All Products
Search
Document Center

AnalyticDB:Use external tables to import data to Data Warehouse Edition

Last Updated:Oct 29, 2024

If you want to import data from Object Storage Service (OSS) to AnalyticDB for MySQL, you can use external tables to import OSS objects in the Parquet, CSV, or ORC format to Data Warehouse Edition.

Prerequisites

  • An AnalyticDB for MySQL Data Warehouse Edition cluster is created.

    Note

    If the AnalyticDB for MySQL cluster is of the Data Warehouse Edition in elastic mode, you must turn on ENI in the Network Information section of the Cluster Information page.

  • An OSS bucket is created in the same region as the AnalyticDB for MySQL cluster.
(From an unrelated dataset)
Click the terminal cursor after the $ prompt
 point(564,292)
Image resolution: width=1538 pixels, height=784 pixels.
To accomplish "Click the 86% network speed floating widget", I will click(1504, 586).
For more information, see Activate OSS.

Sample data

In this example, the oss_import_test_data.csv object is uploaded to the testBucketname/adb/ directory in OSS. The row delimiter is a line feed, and the column delimiter is a semicolon (;) The following code shows part of the data contained in the oss_import_test_data.csv object:

uid;other
12;hello_world_1
27;hello_world_2
28;hello_world_3
33;hello_world_4
37;hello_world_5
40;hello_world_6        

Procedure

  1. Create a database in the AnalyticDB for MySQL cluster.

    CREATE DATABASE adb_demo;
  2. Create an external table. You can execute the CREATE TABLE statement to create an OSS external table in the CSV, Parquet, or ORC format. For more information, see the "Syntax for creating OSS external tables" section of this topic.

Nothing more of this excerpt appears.